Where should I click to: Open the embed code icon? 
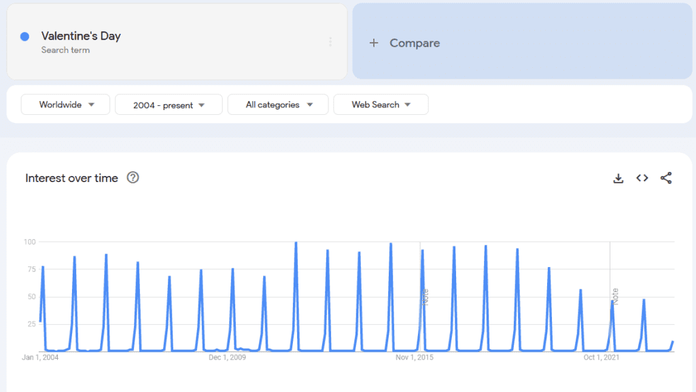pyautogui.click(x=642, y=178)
--
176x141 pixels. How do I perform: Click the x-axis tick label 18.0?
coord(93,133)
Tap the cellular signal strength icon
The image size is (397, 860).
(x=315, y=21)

▸ **THE REQUEST**: Copy the material from the line containing "176x141 pixels. How" through the line containing "(x=315, y=21)" without any changes.

▸ **THE OUTPUT**:
176x141 pixels. How do I perform: Click the x-axis tick label 18.0?
coord(93,133)
Tap the cellular signal strength icon
The image size is (397, 860).
(x=315, y=21)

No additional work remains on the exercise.